When parties separate and one party owes debt on student loans, it is not unusual for the parties to disagree as to whether the student loan debt is the sole and separate debt of the party who incurred it, or marital debt that is subject to division between the parties as part of the equitable distribution process. Whether student loan debt is classified as marital debt or separate debt will depend on whether the party who incurred the debt can carry his/her burden of proving that the debt was incurred for the joint benefit of the parties. For example, in Warren v. Warren, 773 S.E.2d 135 (N.C. App., 2015), the Court of Appeals affirmed the trial court’s ruling that the plaintiff’s student loan debt was marital debt. In the Warren case, the plaintiff /wife was able to show that some of the funds from her student loans were used to pay the family’s living expenses, and the marriage subsequently benefited from her higher salary.

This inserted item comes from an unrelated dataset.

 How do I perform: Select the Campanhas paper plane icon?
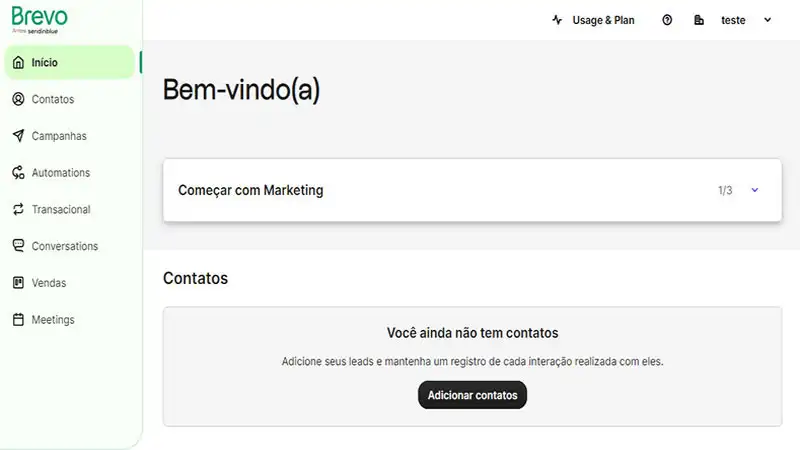click(18, 136)
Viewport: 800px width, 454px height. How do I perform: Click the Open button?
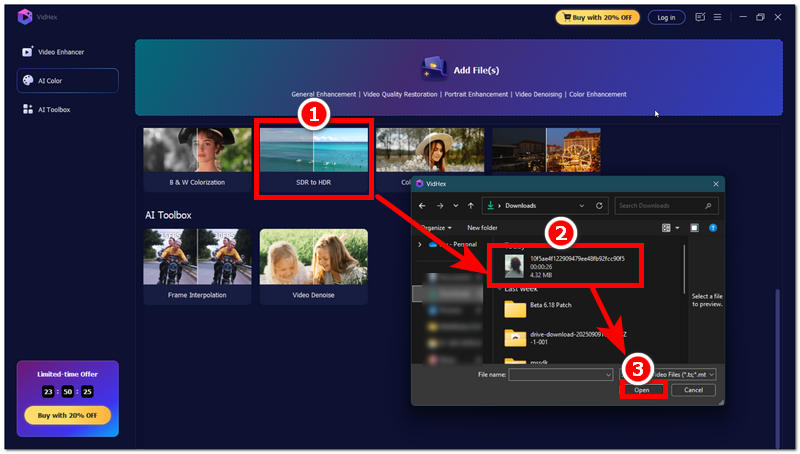point(642,390)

No one can predict what a judge will do in any specific case. However, this legal precedent suggests that when a party uses student loans to obtain education or training that results in increased employment opportunities and higher income that benefits both parties, there is a strong argument that can be made that the student loan debt should be classified as marital debt. A key consideration is whether the marriage lasted long enough after the student loan debt was incurred for both parties to substantially benefit from the education or higher earnings.
If the student loan debt was incurred by a party prior to the marriage or after the date of separation, then the debt is the separate debt of the party who incurred the indebtedness.